4

I ran into an issue trying to use %dopar% and foreach() together with an R6 class. Searching around, I could only find two resources related to this, an unanswered SO question and an open GitHub issue on the R6 repository.

In one comment (i.e., GitHub issue) an workaround is suggested by reassigning the parent_env of the class as SomeClass$parent_env <- environment().
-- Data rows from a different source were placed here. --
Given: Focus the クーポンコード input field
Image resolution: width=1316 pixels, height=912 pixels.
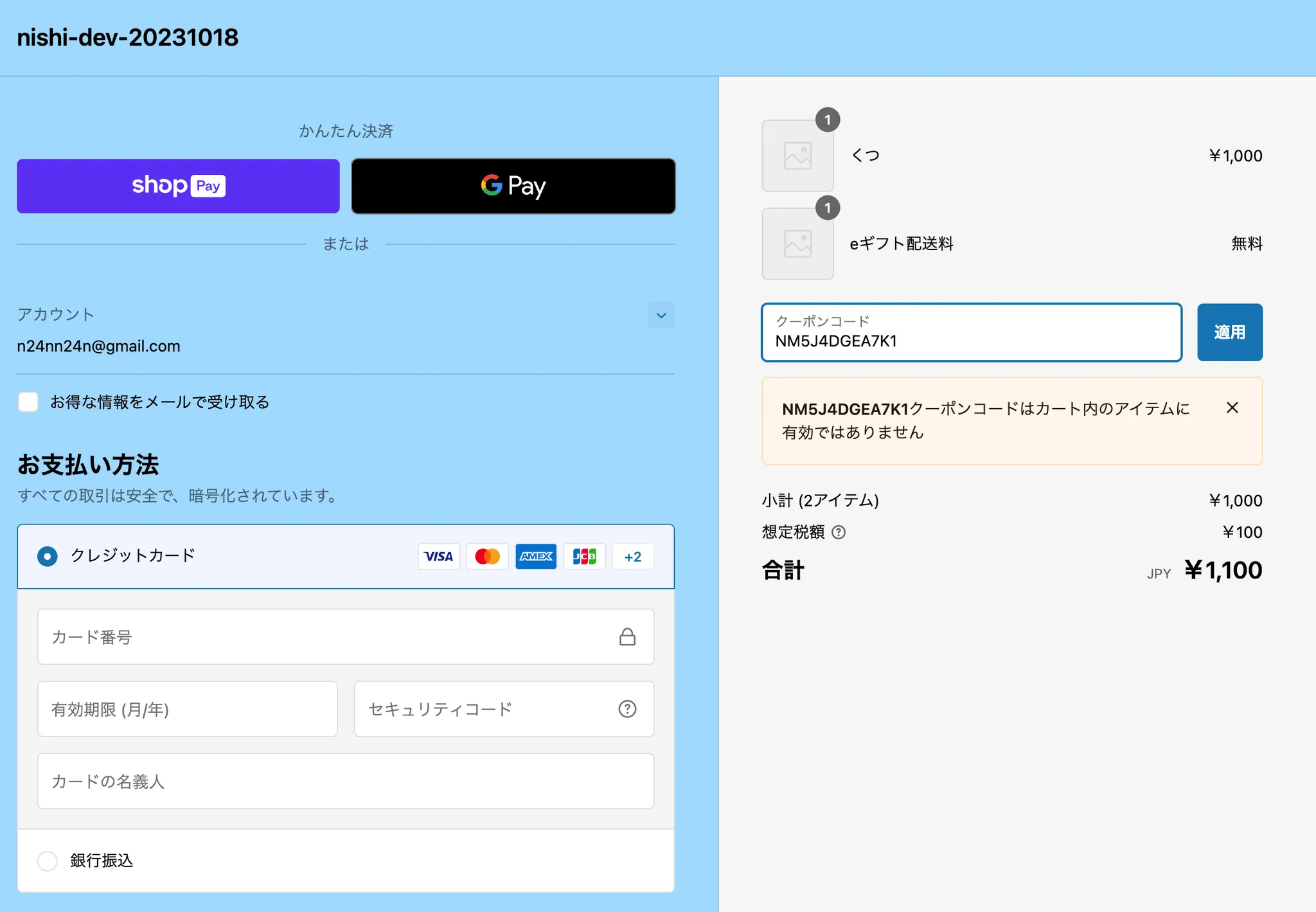Looking at the screenshot, I should [970, 333].
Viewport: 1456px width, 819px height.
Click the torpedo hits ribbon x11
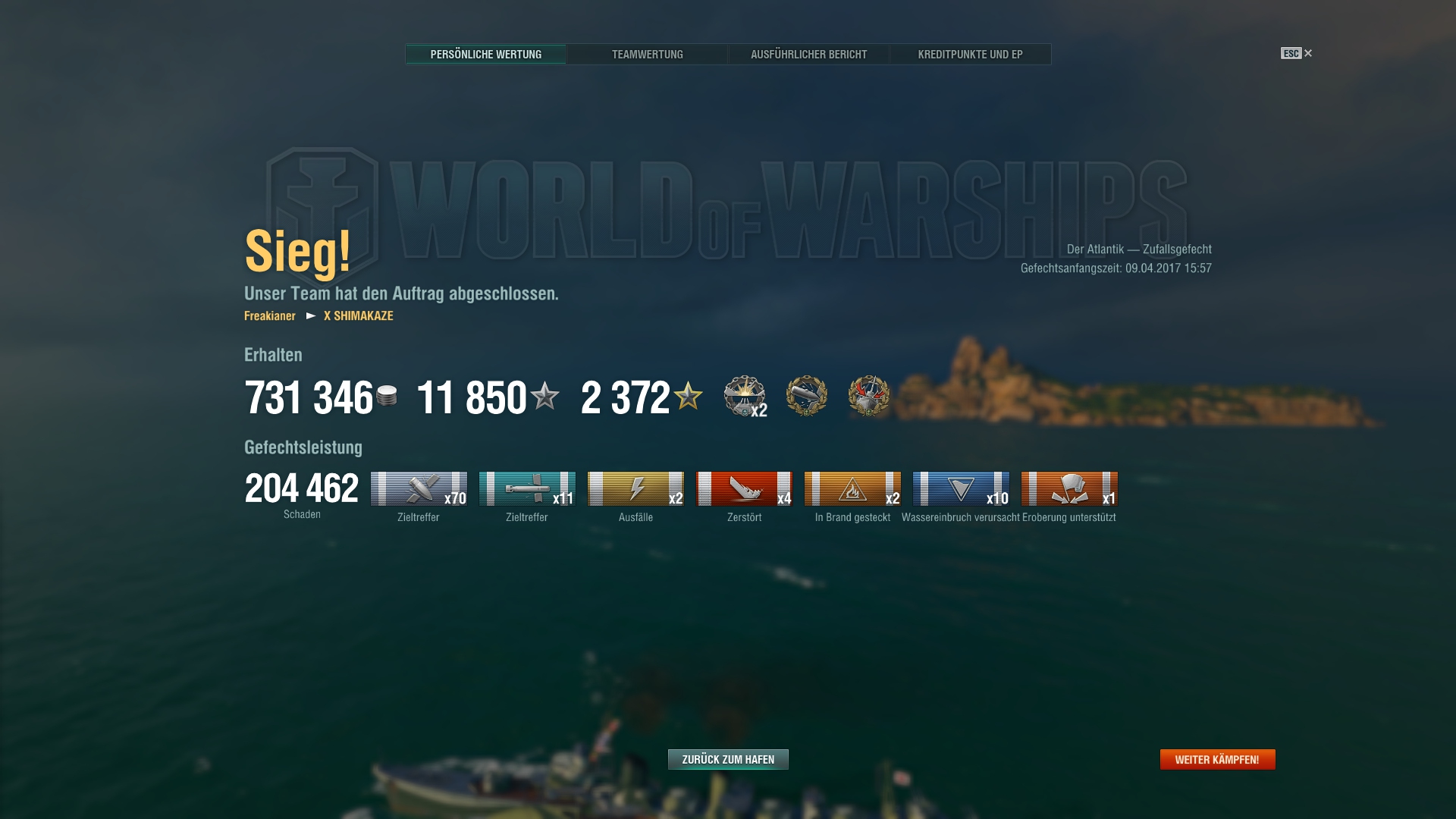pos(527,488)
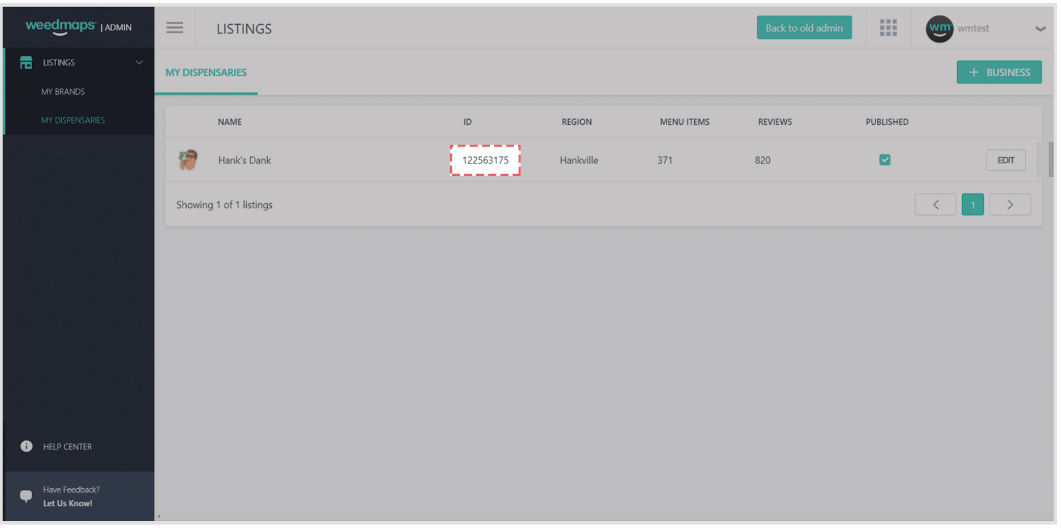
Task: Click the WM user avatar icon
Action: 940,28
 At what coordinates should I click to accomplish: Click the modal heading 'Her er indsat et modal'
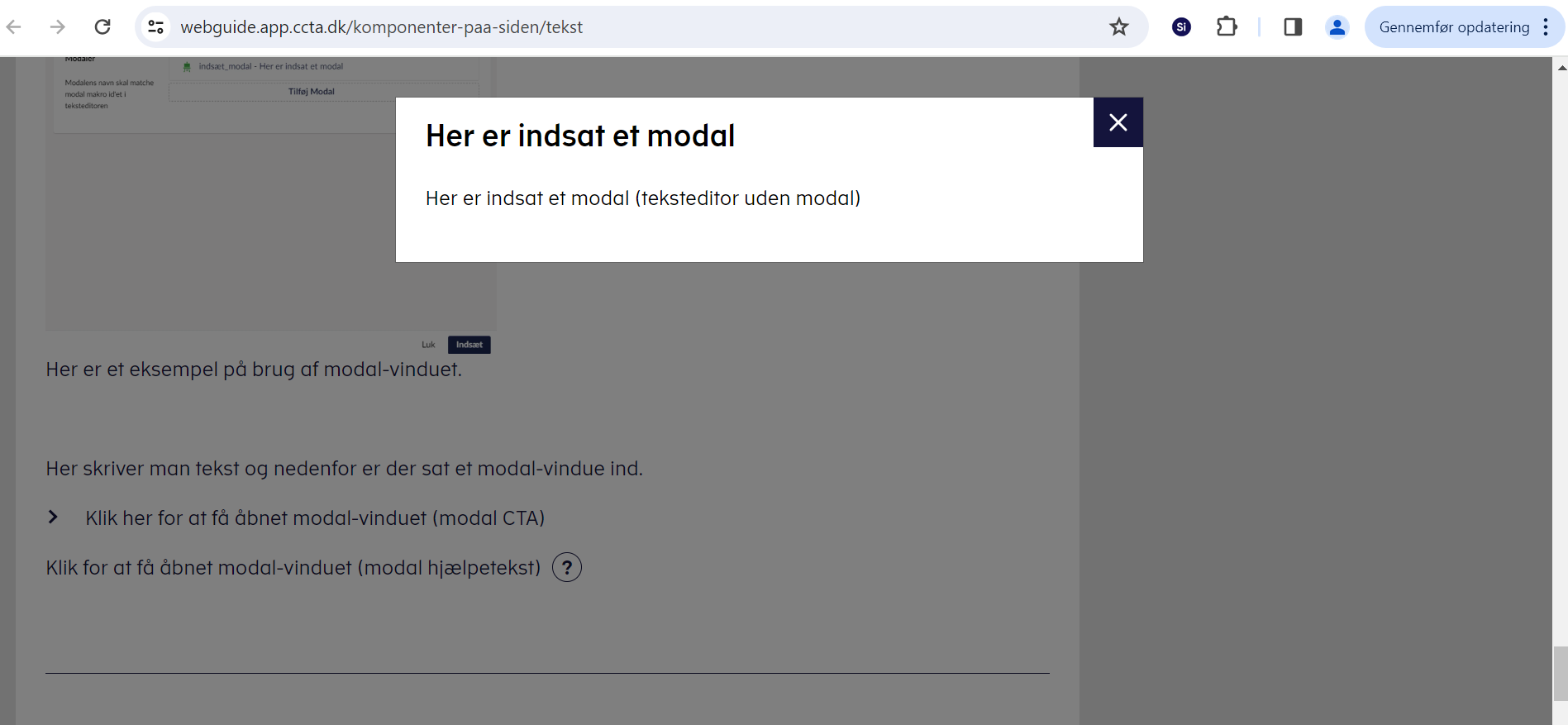click(x=579, y=136)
I would like to understand what exactly does environment() refer to when this expression (i.e., SomeClass$parent_env <- environment()) is called within the %dopar% of foreach?

Here is a minimal reproducible example:

Work <- R6::R6Class("Work",

    public = list(
        values = NULL,


        initialize = function() {
            self$values <- "some values"
        }
    )
)

Now, the following Task class uses the Work class in the constructor.

Task <- R6::R6Class("Task",
    private = list(
        ..work = NULL
    ),


    public = list(
        initialize = function(time) {
            private$..work <- Work$new()
            Sys.sleep(time)
        }
    ),


    active = list(
        work = function() {
            return(private$..work)
        }
    )
)

In the Factory class, the Task class is created and the foreach is implemented in ..m.thread().

Factory<- R6::R6Class("Factory",

    private = list(
        ..warehouse = list(),
        ..amount = NULL,
        ..parallel = NULL,


        ..m.thread = function(object, ...) {
            cluster <- parallel::makeCluster(parallel::detectCores() -  1)
            doParallel::registerDoParallel(cluster)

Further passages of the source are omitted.